The Big Apple's most iconic type of vehicle is on its way to becoming an endangered species. Uber-affiliated cars now outnumber taxi cabs by more than three to one, according to a New York Times analysis of New York City data.
Overall, there are more than 60,000 so-called "black cars"—NYC-speak for a for-hire vehicle that must be summoned by some sort of dispatcher or app—roaming the streets of the five boroughs, according to city data. Uber vehicles make up the largest percentage of that, with around 46,000 of those. There are just 13,687 yellow cabs in the city.
"Ride-hailing apps have gained a huge market share in a short period of time," Evan Rawley, associate professor of management at the Columbia Business School, told the Times. "They have expanded the market, but also stolen share from taxicabs."
Indeed, city data seems to bear that assertion out. Taxis made an average of 336,737 trips per day in November 2016—a 27 percent drop from six years earlier, when yellow cabs averaged 463,701 journeys a day.
In contrast, ride-hailing services in the city racked up roughly 311,000 average daily trips during a similar period. Uber-affiliated cars alone averaged 226,046 trips per day last October; Lyft-affilated vehicles averaged 35,908 daily rides that same month, according to city data. Ride-hailing service Via racked up an average of 21,698 trips per day, while upstart service Juno rang in 20,426, and VW-backed Gett averaged 7,227.
The value of tax medallions, which give drivers the right to drive a yellow cab in the city, has taken a precipitous dive since Uber and its ilk arrived. At the peak of their value in 2014, just before ride-hailing services began to arrive on the scene, an NYC taxi medallion was worth around $1.3 million; today, they are listed for as little as $250,000.

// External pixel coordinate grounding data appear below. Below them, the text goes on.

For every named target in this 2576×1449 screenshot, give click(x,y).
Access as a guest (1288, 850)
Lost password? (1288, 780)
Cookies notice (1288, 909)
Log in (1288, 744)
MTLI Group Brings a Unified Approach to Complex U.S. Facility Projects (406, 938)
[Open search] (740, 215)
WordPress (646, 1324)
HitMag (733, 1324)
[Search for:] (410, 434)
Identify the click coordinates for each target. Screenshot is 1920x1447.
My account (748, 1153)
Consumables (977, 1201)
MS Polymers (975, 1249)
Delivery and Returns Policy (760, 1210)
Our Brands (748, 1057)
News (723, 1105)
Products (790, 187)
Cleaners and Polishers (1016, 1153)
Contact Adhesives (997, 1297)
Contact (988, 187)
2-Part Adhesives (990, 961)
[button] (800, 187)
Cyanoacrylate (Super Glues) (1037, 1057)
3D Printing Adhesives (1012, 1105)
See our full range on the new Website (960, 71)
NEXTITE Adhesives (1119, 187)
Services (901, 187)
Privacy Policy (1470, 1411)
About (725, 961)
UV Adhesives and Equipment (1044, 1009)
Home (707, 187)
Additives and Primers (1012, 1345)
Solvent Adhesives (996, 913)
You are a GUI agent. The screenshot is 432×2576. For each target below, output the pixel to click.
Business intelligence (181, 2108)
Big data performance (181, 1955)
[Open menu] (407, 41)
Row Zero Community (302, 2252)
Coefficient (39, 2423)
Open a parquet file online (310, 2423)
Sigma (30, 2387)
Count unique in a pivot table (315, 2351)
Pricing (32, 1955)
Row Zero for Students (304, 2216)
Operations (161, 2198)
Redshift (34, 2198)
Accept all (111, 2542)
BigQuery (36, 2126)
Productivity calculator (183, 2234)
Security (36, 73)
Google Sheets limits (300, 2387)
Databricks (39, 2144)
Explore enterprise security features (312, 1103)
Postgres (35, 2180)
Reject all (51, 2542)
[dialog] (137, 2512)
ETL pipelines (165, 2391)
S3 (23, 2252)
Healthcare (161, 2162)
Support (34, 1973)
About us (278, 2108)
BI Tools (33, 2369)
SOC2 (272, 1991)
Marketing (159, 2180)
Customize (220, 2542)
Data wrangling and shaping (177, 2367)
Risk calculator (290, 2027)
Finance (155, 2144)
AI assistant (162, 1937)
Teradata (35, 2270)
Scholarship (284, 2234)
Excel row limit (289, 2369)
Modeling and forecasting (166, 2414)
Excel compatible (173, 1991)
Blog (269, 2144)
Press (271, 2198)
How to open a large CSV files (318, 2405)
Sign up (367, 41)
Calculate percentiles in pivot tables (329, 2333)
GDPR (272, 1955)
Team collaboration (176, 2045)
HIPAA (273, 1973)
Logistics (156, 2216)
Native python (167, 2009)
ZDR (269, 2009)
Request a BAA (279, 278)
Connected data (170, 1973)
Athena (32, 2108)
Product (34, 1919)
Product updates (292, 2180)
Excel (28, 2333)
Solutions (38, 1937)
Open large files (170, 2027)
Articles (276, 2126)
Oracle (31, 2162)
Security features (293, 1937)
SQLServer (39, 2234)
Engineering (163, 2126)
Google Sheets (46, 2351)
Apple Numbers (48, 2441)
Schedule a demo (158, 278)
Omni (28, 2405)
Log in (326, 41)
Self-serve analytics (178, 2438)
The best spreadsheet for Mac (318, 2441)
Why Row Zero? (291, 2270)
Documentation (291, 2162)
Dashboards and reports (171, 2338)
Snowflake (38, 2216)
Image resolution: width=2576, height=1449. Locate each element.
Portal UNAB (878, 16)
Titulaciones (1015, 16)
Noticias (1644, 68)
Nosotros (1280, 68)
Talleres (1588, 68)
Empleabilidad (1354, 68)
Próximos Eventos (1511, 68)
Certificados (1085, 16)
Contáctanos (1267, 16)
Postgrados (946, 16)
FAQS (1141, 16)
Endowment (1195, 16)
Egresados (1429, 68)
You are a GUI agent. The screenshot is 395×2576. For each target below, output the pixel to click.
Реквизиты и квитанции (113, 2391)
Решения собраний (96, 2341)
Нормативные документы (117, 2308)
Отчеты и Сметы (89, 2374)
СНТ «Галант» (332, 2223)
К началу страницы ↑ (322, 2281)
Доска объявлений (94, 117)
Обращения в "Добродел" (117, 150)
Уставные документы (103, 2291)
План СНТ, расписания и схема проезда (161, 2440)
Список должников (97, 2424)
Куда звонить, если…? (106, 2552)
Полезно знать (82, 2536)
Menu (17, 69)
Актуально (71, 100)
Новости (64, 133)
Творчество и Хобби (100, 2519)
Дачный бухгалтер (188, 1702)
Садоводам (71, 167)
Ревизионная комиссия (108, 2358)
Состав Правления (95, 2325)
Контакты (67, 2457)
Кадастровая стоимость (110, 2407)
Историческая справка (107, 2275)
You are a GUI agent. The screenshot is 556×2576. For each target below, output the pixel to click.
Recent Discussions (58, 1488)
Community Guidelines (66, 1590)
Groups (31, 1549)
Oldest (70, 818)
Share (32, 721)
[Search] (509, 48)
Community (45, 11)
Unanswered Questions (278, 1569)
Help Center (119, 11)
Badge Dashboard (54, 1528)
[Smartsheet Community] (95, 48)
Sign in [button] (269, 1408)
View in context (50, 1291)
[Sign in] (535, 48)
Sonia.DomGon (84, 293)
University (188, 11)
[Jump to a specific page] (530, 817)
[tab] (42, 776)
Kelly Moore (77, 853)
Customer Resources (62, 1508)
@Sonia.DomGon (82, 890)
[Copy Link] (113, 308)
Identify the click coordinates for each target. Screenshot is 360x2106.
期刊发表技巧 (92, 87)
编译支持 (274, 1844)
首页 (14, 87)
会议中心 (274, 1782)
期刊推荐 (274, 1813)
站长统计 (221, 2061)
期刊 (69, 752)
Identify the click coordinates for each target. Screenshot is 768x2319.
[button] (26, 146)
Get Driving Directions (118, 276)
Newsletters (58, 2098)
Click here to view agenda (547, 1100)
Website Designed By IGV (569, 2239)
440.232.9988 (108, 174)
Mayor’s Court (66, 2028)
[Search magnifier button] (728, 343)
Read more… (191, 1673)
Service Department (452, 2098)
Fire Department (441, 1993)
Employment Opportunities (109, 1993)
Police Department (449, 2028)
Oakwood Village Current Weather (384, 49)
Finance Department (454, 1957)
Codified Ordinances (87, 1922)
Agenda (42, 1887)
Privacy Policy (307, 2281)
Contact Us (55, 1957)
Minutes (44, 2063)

In the face of this futuristic threat, at least some of New York's taxi industry is hoping to stick around through nostalgia power. "Uber is the same everywhere — there is nothing ‘New York’ about them — kind of like McDonald’s or Starbucks," Metropolitan Taxicab Board of Trade spokesperson Michael Woloz told the Times. "But yellow taxis are unique to New York City and, while maybe a little retro, they are as vital and soulful as ever.”